**What is required:** All of the data is to be printed again exactly as it appears.

___ Recorded data

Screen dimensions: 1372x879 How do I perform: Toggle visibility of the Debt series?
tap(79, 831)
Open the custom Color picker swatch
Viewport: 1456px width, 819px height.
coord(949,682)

______

**Task response:**
Screen dimensions: 1372x879 How do I perform: Toggle visibility of the Debt series?
tap(79, 831)
Open the custom Color picker swatch
Viewport: 1456px width, 819px height.
coord(949,682)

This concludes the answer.